Andreoni avverte: “Ci sono già casi pubblici in cui dati sensibili sono stati involontariamente reindicizzati o impiegati in contesti non previsti. È un rischio concreto. E riguarda ogni azienda che espone i propri sistemi a modelli AI pubblici senza un layer di controllo adeguato”.
Un’etica by design: auditability, explainability, controlli granulari
MuleSoft adotta un approccio “etico by design” che prevede il monitoraggio centralizzato delle chiamate API, con logging, tracciabilità e versioning e controlli granulari su scope, permessi, soglie di consumo; l’integrazione espone dati e funzioni, ma la business logic e la sicurezza sono separate e gestibili indipendentemente; il deployment è anche possibile on-prem o in cloud privati, requisito necessario per settori con requisiti normativi forti (es. sanità, finanza, pubblica amministrazione).
“Un agente AI deve potersi spiegare. Deve essere verificabile. E le aziende devono poter stabilire in modo puntuale cosa può o non può fare. Non basta un firewall: serve un’architettura pensata per il controllo”, sottolinea Andreoni.

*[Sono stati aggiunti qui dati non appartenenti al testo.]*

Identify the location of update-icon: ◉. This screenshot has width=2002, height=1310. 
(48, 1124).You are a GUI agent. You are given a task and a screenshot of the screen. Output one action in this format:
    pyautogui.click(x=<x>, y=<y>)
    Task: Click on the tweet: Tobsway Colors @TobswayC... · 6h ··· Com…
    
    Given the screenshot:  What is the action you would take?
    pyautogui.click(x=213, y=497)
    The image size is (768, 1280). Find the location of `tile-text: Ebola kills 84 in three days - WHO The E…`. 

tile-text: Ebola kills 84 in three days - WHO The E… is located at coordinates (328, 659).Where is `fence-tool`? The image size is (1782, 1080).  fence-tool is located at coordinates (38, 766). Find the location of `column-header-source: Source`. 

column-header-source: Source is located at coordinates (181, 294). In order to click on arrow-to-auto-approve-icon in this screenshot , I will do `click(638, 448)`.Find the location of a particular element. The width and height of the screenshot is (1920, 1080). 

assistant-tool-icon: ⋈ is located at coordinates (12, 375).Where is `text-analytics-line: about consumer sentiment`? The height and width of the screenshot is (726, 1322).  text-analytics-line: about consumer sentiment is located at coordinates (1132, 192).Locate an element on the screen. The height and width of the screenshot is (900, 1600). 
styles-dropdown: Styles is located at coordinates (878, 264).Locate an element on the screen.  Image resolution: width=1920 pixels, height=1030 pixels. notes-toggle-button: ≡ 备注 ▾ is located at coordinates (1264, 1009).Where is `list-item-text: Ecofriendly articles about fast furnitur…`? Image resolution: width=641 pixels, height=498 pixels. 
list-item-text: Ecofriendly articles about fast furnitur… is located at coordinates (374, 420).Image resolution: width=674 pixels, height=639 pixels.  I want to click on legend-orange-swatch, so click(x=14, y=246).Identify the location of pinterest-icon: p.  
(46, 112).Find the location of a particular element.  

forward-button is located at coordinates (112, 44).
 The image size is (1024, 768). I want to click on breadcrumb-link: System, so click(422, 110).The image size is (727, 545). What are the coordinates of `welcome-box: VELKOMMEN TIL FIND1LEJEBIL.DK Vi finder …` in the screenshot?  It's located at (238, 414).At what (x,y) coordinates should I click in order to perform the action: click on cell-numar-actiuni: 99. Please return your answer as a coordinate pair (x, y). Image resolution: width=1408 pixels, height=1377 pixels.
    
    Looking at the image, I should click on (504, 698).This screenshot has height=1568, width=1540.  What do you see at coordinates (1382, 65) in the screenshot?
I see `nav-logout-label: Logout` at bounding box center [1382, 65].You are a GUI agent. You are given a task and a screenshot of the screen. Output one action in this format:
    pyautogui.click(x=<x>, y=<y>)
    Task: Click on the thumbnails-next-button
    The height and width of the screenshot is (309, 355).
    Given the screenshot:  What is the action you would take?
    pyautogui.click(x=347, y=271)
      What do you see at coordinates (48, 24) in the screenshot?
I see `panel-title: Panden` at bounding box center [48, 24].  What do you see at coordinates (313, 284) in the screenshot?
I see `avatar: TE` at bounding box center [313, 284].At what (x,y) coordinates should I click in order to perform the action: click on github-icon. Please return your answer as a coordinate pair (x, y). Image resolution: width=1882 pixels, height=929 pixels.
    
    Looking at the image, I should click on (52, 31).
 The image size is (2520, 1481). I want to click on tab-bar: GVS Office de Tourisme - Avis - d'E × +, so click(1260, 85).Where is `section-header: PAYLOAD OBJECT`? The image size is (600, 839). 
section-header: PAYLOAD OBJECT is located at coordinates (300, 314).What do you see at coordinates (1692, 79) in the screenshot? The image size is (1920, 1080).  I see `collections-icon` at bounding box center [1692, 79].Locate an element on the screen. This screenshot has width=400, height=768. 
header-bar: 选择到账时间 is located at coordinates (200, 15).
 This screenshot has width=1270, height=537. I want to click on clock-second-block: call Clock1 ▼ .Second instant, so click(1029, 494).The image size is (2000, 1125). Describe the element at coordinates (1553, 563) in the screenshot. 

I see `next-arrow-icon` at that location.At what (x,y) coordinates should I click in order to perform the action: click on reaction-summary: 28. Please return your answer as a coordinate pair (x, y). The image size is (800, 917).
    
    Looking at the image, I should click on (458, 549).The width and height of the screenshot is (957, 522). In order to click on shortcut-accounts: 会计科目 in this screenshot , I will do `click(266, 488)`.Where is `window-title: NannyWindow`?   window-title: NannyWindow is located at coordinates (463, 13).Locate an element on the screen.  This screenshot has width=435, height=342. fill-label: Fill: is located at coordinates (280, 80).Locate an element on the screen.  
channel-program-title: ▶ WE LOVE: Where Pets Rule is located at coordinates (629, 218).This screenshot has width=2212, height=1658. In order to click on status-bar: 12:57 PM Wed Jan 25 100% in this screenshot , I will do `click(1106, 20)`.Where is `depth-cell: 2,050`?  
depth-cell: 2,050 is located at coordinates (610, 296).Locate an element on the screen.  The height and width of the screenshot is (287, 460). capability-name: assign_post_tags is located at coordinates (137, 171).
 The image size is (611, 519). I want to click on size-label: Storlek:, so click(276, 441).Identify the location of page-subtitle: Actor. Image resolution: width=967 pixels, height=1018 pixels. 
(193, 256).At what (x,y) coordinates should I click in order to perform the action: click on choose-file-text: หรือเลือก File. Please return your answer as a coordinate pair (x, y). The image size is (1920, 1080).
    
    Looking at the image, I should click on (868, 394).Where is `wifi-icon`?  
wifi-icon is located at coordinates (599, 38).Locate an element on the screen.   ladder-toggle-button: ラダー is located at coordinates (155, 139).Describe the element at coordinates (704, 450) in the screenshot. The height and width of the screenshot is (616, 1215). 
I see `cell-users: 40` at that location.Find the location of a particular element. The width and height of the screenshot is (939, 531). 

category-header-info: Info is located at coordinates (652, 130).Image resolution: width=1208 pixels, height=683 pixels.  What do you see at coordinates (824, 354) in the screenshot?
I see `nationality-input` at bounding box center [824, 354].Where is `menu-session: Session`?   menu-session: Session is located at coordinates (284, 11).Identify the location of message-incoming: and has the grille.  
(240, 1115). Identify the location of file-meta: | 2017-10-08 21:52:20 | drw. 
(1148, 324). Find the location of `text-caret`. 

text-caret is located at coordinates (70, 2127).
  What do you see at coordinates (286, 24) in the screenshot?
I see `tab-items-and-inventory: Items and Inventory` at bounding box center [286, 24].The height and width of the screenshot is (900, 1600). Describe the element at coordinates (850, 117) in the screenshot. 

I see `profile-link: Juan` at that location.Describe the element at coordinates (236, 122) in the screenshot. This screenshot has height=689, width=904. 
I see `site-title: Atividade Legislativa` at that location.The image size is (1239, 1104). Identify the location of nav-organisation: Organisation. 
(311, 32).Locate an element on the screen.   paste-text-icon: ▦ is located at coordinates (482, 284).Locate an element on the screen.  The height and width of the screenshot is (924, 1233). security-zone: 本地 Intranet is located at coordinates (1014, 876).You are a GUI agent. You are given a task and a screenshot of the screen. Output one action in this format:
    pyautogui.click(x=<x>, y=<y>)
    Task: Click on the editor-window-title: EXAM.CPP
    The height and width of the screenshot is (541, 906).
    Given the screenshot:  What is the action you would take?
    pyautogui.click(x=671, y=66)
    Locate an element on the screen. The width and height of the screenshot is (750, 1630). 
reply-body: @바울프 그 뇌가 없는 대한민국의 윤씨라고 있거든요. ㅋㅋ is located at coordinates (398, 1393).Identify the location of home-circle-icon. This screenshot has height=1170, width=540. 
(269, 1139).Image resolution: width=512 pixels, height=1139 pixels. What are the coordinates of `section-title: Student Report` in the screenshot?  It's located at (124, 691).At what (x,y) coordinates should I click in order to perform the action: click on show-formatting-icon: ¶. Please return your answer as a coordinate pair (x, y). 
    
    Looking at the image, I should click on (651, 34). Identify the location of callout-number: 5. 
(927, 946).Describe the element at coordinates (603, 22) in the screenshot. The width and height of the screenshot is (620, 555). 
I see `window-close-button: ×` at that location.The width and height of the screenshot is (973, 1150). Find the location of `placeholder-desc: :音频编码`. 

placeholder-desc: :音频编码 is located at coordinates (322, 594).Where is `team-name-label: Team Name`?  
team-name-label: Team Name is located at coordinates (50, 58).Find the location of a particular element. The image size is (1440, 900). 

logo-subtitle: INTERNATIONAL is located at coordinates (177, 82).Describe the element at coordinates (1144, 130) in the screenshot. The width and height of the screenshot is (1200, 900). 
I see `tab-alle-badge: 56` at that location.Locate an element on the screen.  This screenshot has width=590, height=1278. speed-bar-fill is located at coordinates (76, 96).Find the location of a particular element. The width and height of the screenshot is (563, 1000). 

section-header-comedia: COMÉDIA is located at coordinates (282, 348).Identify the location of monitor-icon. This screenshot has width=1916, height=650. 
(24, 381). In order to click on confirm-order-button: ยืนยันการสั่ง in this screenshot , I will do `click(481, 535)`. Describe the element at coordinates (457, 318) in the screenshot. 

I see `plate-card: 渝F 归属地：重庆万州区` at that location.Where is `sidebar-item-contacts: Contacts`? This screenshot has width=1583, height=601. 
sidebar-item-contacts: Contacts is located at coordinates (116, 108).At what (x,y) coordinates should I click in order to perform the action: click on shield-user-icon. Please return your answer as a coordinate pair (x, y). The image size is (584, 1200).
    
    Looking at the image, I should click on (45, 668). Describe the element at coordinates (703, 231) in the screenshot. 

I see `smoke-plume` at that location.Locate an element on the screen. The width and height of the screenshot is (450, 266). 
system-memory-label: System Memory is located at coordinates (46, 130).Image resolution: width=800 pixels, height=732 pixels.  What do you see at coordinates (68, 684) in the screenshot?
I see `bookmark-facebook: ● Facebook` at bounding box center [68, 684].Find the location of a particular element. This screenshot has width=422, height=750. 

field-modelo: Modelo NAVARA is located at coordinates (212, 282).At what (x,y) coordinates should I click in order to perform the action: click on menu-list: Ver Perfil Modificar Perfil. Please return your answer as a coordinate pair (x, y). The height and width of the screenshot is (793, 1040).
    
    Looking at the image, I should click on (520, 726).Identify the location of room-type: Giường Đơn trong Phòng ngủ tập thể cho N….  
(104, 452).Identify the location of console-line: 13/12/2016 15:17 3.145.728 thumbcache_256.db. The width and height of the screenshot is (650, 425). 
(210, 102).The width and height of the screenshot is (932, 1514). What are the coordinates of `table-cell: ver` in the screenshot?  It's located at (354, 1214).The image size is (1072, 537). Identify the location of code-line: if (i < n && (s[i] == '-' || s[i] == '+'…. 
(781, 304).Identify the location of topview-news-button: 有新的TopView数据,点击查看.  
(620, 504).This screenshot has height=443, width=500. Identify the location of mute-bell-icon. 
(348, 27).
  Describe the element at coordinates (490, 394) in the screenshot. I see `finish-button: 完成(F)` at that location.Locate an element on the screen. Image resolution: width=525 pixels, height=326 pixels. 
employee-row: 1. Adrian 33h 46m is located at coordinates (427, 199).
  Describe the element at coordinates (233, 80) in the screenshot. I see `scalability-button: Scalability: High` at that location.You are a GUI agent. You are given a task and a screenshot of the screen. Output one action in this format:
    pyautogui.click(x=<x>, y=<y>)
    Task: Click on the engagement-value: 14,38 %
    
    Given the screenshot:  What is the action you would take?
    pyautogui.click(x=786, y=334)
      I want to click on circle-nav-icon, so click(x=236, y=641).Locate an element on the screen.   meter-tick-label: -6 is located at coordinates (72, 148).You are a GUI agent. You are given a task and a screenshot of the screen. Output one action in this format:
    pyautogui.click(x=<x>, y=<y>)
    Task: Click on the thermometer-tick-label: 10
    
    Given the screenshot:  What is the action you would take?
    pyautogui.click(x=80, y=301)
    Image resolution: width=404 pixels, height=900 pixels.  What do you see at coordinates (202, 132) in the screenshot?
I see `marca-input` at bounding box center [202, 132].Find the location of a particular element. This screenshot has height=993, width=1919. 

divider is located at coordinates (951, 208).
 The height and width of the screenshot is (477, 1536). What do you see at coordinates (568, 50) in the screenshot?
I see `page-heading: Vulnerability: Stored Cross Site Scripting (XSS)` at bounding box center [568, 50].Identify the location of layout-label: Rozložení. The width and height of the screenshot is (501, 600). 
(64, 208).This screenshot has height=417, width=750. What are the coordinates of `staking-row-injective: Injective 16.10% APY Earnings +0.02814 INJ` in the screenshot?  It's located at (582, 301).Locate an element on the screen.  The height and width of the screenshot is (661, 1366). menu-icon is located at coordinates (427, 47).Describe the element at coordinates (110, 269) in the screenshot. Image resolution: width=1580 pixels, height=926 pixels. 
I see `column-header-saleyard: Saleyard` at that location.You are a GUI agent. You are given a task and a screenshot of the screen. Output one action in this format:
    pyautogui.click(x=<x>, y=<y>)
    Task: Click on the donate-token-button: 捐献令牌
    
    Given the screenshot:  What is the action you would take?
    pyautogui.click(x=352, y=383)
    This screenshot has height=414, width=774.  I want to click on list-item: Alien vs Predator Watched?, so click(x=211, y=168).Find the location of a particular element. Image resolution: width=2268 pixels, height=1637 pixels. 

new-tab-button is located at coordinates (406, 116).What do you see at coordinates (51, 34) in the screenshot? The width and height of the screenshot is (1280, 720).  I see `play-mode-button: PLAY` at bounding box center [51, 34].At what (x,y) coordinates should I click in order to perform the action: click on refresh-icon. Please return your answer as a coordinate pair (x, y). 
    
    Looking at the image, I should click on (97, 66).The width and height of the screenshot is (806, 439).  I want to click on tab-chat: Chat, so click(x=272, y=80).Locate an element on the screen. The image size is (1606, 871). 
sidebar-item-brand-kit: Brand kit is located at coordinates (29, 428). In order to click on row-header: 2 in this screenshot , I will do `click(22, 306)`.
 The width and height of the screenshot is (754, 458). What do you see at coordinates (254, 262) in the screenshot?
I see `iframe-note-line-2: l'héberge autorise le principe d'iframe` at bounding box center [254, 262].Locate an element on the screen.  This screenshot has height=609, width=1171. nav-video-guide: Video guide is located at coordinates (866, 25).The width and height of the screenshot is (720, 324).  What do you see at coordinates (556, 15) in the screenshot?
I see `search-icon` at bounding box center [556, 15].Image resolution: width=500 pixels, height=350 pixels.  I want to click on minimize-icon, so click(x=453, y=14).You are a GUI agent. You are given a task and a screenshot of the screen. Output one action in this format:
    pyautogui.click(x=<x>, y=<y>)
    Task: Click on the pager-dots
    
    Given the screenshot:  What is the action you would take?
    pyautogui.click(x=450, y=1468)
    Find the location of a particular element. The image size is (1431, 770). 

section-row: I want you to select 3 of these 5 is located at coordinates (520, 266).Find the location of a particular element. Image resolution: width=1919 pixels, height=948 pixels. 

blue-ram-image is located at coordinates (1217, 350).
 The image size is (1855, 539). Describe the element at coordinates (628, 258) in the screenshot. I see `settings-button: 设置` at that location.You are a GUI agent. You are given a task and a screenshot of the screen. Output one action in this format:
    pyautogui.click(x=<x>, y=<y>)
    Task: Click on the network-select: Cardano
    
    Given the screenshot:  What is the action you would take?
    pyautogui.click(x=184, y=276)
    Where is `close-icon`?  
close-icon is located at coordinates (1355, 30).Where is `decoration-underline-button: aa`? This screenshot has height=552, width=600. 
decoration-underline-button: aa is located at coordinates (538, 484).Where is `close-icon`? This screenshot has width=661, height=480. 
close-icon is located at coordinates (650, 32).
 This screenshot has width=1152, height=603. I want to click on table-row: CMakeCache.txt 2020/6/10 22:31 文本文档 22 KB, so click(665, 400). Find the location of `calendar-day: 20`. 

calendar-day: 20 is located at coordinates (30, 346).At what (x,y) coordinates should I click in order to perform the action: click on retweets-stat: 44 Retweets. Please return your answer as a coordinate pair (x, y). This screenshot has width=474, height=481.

L’altra faccia dell’etica è l’impatto sull’organizzazione umana. Gli agenti, le automazioni e i modelli generativi devono liberare risorse per attività a maggiore valore aggiunto, non sostituire competenze indiscriminatamente.
“Gli agenti migliorano di giorno in giorno, ma non sono ancora pronti a sostituire l’intelligenza critica umana. L’obiettivo è aumentare la produttività e stimolare l’ingegno, non ridurre le persone a operatori passivi”.
Andreoni evidenzia come molte aziende italiane stiano affrontando questo tema con pragmatismo: “Si parte con progetti pilota, si misura l’impatto e si decide se e come scalare. È una forma di etica operativa, che va incoraggiata”.